— Exercise instructions —
Copy out the material from the line containing "You are a computer-use agent." through the line containing "Looking at the screenshot, I should (33, 154).", with both of those lines included and every line reproduced word for word.

— Record set —
★ ★ ★ ★ ★

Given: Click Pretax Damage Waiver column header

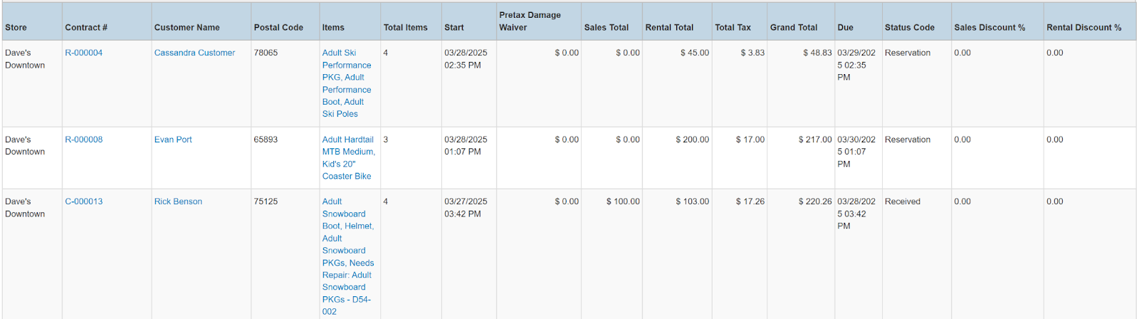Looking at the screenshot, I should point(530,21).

★ ★ ★ ★ ★

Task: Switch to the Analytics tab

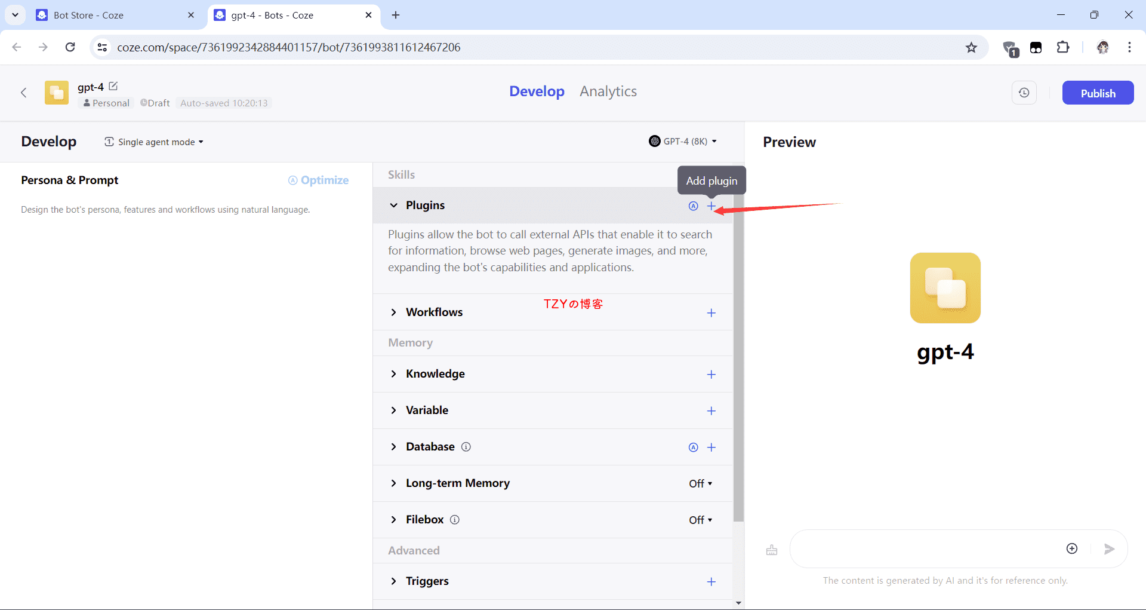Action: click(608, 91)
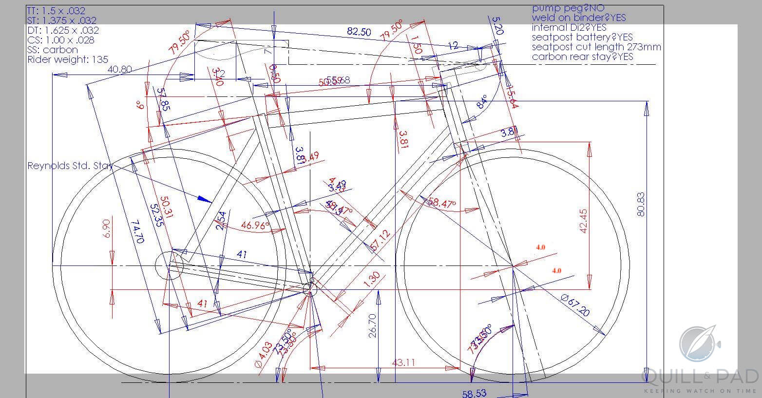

★ ★ ★ ★ ★

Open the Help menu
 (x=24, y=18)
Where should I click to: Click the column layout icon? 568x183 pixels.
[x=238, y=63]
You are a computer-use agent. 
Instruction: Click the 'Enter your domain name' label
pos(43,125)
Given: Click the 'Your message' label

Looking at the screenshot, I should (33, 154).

★ ★ ★ ★ ★

— Written solution —
You are a computer-use agent. 
Instruction: Click the 'Enter your domain name' label
pos(43,125)
Given: Click the 'Your message' label

Looking at the screenshot, I should (33, 154).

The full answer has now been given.